A verbatim transcript of the data below is required, images omitted.

Dataset extract
▼

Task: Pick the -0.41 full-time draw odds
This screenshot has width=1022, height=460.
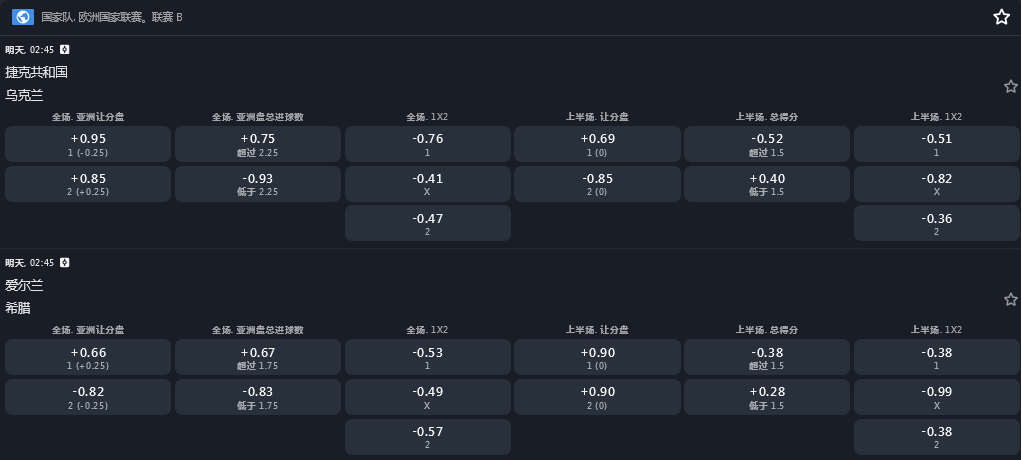Action: click(x=428, y=183)
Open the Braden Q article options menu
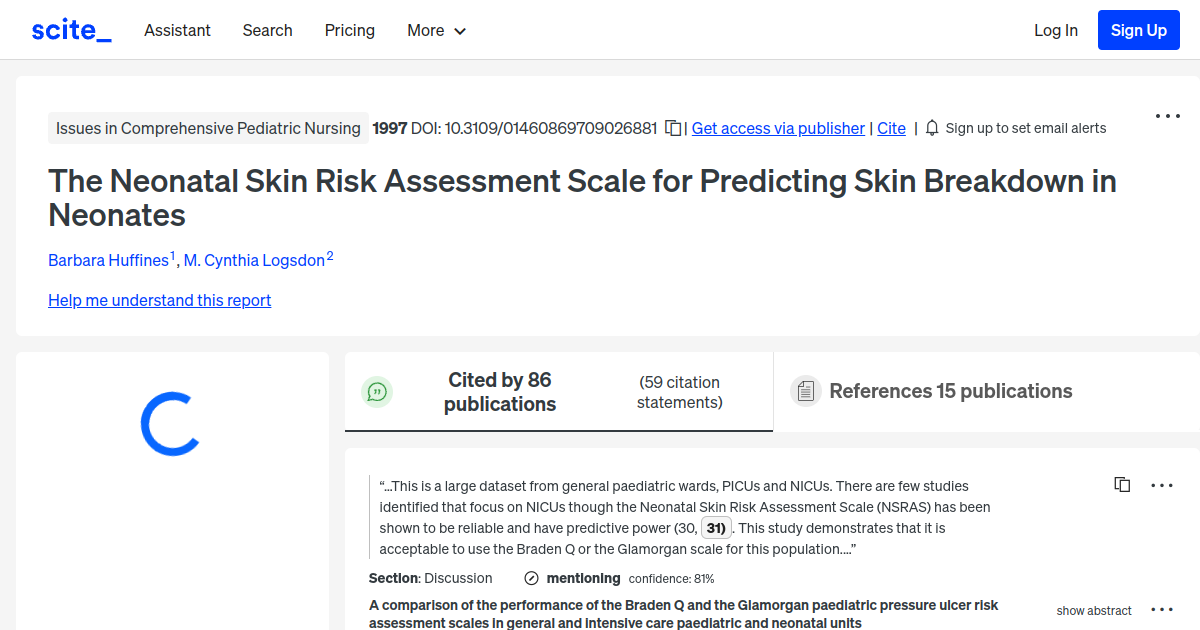The image size is (1200, 630). tap(1161, 608)
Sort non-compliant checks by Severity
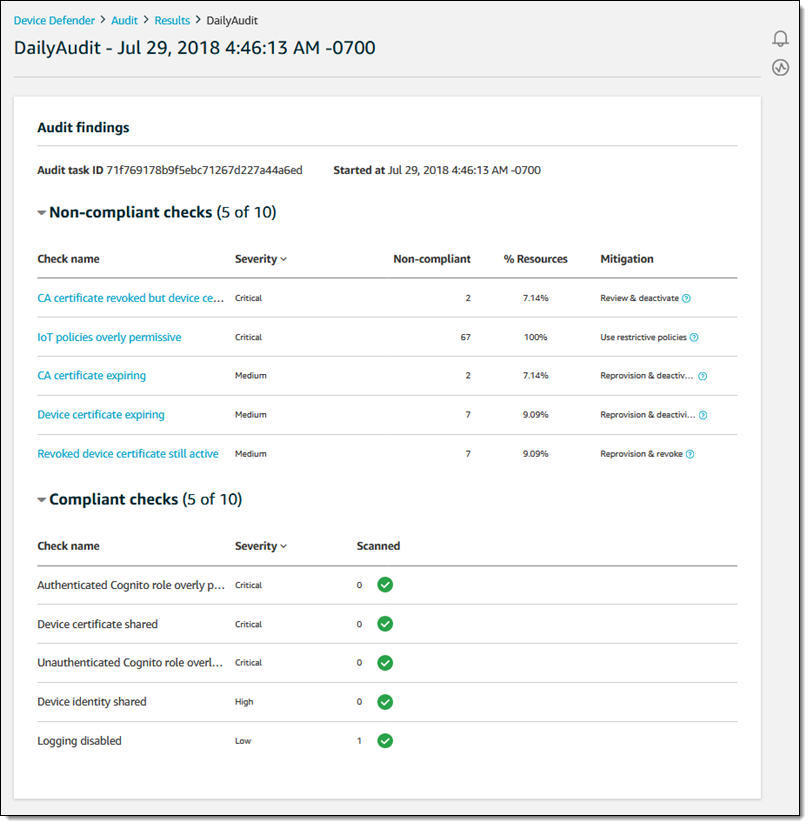The width and height of the screenshot is (810, 826). tap(261, 259)
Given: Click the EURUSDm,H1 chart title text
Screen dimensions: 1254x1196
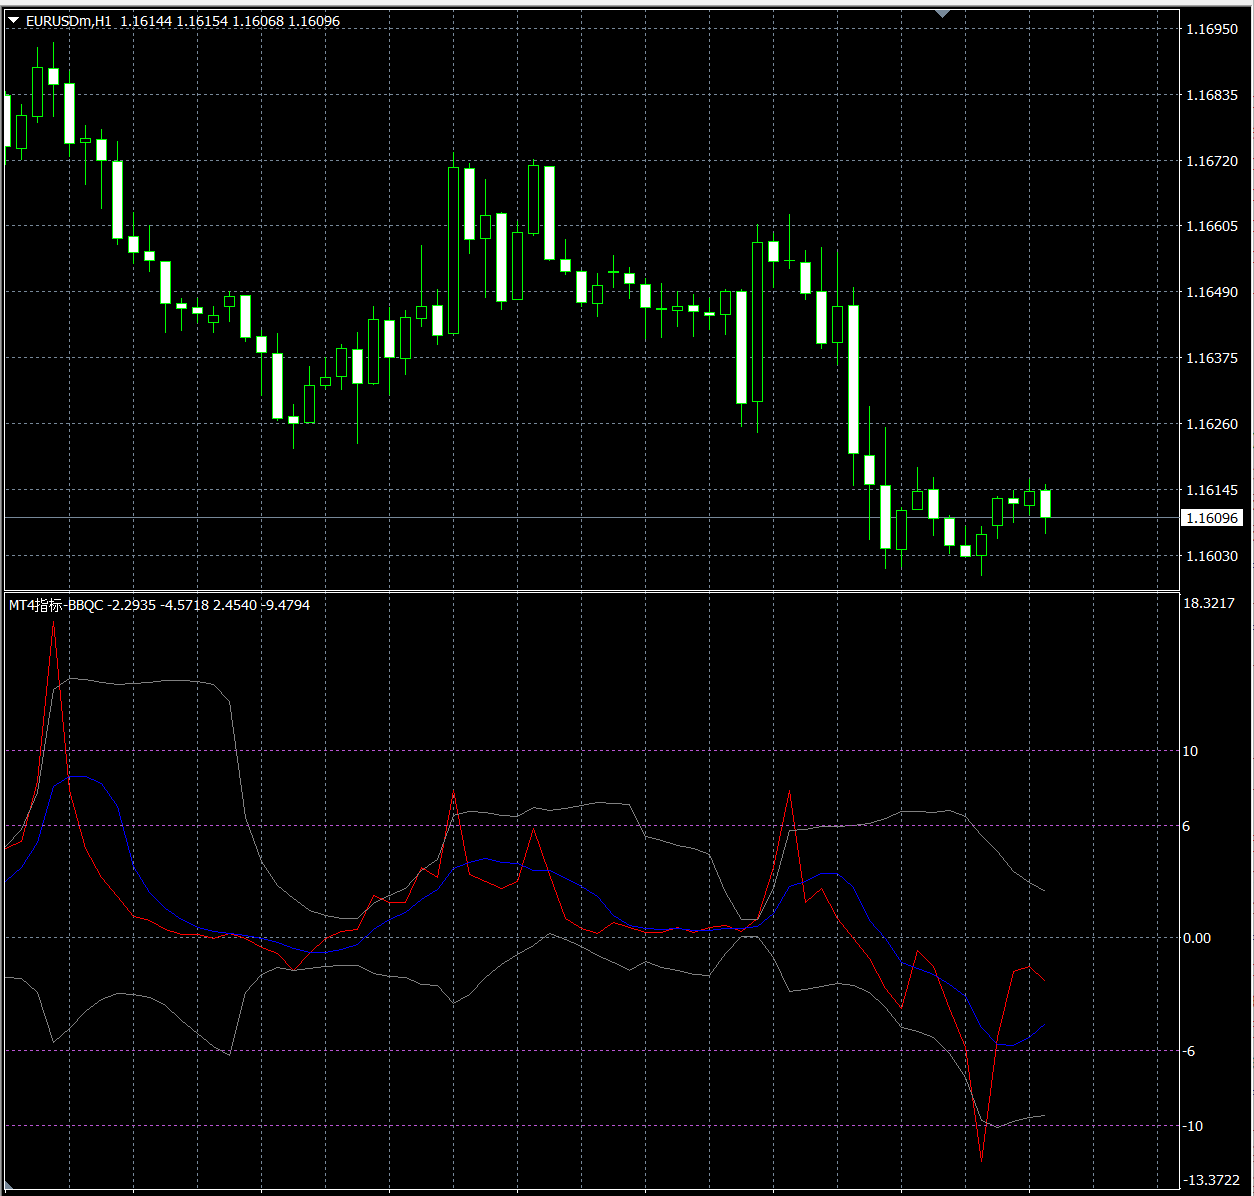Looking at the screenshot, I should coord(69,21).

▲

Your response
Task: Pick the -0.41 full-time draw odds
This screenshot has width=1022, height=460.
Action: click(x=428, y=183)
Open the Braden Q article options menu
The image size is (1200, 630). tap(1161, 608)
Sort non-compliant checks by Severity
The width and height of the screenshot is (810, 826). tap(261, 259)
Given: Click the EURUSDm,H1 chart title text
Screen dimensions: 1254x1196
Looking at the screenshot, I should coord(69,21).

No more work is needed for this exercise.